▸ AIM OF THE TASK: Comb the records below for the string "Focus" and copy each line where it turns up.

▸ MATERIAL FOR THE TASK:
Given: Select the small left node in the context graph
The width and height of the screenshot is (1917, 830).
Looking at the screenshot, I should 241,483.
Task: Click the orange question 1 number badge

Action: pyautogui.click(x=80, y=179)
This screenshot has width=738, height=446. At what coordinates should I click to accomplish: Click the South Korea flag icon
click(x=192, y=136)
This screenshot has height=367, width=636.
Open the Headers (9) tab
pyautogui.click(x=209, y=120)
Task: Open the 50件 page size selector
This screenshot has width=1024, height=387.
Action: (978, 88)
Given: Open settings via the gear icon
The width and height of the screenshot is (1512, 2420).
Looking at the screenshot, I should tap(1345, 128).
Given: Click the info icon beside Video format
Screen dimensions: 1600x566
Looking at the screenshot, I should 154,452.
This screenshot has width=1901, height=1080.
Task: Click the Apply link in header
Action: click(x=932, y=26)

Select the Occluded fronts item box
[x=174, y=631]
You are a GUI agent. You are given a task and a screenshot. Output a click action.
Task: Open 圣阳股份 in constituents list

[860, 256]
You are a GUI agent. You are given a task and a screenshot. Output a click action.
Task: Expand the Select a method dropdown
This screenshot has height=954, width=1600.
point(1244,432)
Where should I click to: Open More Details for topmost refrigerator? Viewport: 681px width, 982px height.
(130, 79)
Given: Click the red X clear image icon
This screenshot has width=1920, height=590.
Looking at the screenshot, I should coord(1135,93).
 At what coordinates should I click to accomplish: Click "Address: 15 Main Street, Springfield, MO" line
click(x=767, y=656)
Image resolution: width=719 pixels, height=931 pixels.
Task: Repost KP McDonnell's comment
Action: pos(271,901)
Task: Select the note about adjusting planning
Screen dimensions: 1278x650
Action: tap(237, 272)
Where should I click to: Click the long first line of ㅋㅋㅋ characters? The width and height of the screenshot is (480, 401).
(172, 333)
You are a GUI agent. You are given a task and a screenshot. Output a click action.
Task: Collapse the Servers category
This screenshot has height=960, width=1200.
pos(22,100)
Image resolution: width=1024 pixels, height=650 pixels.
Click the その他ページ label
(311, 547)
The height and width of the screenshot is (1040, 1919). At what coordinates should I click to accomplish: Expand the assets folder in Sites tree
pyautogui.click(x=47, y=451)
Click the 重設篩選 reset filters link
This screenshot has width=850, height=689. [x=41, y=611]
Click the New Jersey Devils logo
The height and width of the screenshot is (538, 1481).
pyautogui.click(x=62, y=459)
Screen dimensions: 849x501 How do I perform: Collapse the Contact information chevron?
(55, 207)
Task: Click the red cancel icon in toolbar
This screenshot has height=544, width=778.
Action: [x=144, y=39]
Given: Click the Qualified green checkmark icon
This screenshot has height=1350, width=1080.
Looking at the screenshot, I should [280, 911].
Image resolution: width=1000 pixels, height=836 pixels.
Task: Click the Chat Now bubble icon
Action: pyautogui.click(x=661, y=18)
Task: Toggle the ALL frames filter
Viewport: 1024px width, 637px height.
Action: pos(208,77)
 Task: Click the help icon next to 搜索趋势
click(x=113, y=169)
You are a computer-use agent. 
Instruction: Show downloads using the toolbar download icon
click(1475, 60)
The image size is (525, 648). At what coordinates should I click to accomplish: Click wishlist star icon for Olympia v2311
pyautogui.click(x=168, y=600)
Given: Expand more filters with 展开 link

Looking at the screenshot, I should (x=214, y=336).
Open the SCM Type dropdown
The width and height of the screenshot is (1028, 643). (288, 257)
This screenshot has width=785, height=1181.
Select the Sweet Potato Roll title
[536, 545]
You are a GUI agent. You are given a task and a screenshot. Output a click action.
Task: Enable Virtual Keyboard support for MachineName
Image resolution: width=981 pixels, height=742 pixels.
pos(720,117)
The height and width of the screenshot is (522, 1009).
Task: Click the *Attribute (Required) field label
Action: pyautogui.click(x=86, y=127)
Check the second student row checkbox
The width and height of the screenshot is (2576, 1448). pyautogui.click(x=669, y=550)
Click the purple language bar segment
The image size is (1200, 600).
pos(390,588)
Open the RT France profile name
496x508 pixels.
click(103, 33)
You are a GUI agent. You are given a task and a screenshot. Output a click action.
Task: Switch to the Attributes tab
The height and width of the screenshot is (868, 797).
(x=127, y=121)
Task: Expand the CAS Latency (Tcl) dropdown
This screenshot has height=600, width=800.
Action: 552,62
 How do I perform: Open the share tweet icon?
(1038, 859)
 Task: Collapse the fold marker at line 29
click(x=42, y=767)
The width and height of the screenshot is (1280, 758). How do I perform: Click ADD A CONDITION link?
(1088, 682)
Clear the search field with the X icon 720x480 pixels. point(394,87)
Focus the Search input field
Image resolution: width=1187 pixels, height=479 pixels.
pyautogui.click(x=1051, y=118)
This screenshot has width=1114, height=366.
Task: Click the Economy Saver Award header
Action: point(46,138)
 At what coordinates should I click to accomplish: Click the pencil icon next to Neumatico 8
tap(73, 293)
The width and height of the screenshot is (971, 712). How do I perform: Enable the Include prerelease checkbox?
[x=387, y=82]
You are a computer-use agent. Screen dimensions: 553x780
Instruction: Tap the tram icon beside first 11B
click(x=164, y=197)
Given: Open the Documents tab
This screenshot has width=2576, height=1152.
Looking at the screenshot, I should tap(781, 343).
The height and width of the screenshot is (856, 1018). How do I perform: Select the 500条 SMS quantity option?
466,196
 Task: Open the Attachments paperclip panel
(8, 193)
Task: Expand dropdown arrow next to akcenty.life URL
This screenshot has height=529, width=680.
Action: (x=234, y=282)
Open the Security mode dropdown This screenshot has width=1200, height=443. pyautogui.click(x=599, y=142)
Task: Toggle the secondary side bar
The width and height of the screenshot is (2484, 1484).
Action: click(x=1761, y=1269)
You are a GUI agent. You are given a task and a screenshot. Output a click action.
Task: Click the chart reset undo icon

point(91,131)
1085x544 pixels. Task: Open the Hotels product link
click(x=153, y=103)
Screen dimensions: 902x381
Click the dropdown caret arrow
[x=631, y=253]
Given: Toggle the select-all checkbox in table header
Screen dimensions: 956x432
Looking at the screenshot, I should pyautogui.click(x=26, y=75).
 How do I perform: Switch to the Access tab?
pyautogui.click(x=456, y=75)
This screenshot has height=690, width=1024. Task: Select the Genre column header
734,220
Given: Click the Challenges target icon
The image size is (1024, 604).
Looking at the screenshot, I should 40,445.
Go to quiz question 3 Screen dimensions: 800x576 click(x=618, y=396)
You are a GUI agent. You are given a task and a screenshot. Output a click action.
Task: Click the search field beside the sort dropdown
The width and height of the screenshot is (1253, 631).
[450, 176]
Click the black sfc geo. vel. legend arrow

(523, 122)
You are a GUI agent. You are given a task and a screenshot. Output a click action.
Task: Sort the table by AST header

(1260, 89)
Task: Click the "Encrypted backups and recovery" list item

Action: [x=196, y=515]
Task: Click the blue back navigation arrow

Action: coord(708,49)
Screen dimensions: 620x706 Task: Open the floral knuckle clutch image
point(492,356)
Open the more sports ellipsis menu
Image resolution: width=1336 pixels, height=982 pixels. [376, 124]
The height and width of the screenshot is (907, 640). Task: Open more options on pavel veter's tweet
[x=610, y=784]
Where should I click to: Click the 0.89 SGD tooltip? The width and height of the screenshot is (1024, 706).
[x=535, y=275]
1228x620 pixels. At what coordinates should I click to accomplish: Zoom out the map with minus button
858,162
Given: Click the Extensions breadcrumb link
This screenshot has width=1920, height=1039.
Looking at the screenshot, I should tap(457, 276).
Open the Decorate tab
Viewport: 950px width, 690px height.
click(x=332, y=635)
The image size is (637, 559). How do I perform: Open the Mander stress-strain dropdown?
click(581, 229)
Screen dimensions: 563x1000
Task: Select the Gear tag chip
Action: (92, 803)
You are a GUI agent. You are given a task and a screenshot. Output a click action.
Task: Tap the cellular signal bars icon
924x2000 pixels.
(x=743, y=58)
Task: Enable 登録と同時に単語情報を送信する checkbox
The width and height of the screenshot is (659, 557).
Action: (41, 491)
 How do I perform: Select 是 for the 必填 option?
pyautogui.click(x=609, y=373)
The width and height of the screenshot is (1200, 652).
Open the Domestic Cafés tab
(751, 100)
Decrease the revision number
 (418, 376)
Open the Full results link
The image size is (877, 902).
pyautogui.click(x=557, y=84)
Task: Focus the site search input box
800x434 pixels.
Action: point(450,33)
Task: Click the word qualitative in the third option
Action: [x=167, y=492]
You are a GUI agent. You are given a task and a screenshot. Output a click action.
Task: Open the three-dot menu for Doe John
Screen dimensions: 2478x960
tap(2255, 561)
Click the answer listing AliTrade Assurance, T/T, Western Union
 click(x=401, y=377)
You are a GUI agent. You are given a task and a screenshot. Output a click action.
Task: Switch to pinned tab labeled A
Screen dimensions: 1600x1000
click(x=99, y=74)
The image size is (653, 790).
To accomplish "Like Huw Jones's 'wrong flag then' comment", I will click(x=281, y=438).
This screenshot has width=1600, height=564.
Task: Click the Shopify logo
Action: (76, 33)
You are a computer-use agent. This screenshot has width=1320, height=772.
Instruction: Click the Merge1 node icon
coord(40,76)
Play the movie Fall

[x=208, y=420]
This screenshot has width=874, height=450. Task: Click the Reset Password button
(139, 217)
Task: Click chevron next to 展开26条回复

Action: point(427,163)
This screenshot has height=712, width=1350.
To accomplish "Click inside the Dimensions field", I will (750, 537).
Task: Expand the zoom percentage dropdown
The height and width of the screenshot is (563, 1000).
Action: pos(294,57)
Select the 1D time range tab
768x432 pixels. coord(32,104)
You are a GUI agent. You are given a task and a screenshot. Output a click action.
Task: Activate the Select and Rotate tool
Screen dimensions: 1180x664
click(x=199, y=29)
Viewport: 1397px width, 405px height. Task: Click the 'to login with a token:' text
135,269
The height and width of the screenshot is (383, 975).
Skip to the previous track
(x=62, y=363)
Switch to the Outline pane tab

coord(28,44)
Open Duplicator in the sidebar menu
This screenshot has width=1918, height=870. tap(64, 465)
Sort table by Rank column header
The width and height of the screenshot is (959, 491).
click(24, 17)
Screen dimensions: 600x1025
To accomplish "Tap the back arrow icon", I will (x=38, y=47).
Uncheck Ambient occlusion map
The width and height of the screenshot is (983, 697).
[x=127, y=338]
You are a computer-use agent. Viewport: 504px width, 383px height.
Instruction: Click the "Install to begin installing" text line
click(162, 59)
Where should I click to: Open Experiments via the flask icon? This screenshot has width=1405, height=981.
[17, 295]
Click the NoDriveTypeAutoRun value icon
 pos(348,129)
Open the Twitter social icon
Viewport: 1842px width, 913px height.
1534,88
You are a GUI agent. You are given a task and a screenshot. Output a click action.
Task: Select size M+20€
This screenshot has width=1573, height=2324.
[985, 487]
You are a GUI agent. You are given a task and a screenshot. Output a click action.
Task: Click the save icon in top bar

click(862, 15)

▸ ANSWER SECTION:
Focus the Search input field
Task: Focus the site search input box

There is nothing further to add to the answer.